Well, you know what? Humans do emit energy that’s been internally generated, like all warm blooded creatures.
It isn’t obvious in visible light, but if you look in infrared light, you get to see that humans, relative to their outside environments, are constantly radiating their heat away to the cooler air around them.
In order to keep yourself at the proper temperature, you need to expend energy to make up for what you’re constantly radiating away. For a full-grown human about the size of a typical adult male, doing the calculation shows that each of us outputs around 100 Watts of power: that’s 100 Joules of energy every second, just like an old-school incandescent light bulb.
Even if you were getting 100% of this energy from decaying protons, that limits the number of protons that could decay each second, within your body, to no more than about 600 billion.
But based on the tremendous number of protons in your body (that’s where the figure of 4 x 10²⁷ comes in), you can figure out that — on average — it takes at least hundreds of millions of years for a typical proton to decay. Now in reality, humans are like all other warm blooded creatures, and we don’t get our 100 Watts of power from decaying protons.
We get it from chemical energy, mostly from eating bunnies. No, just kidding; we get it from eating calorie-rich foods. It takes about 2,000 food calories a day just to keep an adult male’s body temperature normal. (In fact, one of the earliest symptoms of undernourishment is a drop in body temperature.)
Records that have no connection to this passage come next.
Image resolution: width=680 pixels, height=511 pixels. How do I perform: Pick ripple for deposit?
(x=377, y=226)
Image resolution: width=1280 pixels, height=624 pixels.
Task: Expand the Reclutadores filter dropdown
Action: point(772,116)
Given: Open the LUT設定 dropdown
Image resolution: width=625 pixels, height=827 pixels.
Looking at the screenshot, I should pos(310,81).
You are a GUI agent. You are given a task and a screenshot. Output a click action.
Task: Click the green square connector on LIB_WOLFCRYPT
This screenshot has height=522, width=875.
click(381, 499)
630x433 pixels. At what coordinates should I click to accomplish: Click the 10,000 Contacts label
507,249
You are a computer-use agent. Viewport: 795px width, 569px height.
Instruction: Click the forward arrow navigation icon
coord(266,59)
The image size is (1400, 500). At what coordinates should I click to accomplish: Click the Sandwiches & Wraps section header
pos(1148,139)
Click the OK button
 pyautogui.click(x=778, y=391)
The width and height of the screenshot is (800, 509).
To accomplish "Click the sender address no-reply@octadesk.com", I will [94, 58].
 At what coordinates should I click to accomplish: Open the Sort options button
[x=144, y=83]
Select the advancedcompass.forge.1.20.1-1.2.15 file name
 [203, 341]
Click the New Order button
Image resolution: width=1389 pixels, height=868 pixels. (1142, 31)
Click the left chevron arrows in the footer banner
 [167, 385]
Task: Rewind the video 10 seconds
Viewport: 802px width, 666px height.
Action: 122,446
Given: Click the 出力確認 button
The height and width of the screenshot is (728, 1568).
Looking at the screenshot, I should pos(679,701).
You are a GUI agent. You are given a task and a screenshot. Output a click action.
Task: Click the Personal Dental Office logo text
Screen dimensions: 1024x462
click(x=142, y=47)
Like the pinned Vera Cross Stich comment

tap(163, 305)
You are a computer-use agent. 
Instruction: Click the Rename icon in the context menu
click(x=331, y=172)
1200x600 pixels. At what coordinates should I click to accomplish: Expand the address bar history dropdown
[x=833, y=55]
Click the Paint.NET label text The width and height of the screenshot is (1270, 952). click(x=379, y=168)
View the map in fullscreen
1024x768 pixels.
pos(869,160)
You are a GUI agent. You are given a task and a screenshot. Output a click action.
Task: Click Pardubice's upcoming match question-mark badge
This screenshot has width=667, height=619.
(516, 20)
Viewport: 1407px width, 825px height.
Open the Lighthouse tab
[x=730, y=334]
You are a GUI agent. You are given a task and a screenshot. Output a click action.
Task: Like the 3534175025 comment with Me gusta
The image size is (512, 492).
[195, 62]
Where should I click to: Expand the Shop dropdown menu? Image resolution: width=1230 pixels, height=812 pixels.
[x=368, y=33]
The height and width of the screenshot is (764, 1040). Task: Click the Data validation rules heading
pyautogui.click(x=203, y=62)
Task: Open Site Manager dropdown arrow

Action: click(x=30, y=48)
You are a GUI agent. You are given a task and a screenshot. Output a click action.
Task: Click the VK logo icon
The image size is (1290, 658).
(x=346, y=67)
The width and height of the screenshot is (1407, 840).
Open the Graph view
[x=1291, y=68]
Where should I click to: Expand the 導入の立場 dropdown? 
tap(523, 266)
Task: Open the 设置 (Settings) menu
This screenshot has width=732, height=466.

But if we want to test as accurately as possible whether protons decay or not, you know how to do it. You get as many of them together as possible, build a giant detector around them, and look for the telltale signature of their decay.
In Kamioka, Japan, they did just that. They built a tank with thousands of tonnes of water inside, and photon detectors all around the outside. If any of the protons decayed, the high-energy decay products would give off telltale light signals, allowing us to not only measure whether anything decayed, but how many of these atoms decayed.
You take a tank of 10³² protons, wait a year, and if none of them decay, you know that the proton has a half-life of at least 10³² years!
And while these setups of giant tanks have proven incredibly useful for detecting cosmic neutrinos, all the experiments ever done have given null results for proton decays. Overall, the best constraints we have tell us that the lifetime of a proton is at least 10³⁵ years, which is really not bad, considering that the Universe itself is only about 10¹⁰ years old!
The proton is so stable that it actually presents a problem for a significant number of Grand Unified Theories. In fact, just based on this constraint, we can say that, at most, there’s only a 0.001% chance of even one proton in your body decaying over your entire life, and that all the stars in the sky that will ever form will have burned out on timescales shorter than the average proton lifetime. But is it truly stable, or is it simply unstable on timescales longer than we’ve been able to measure?
That, at least, is still an open question.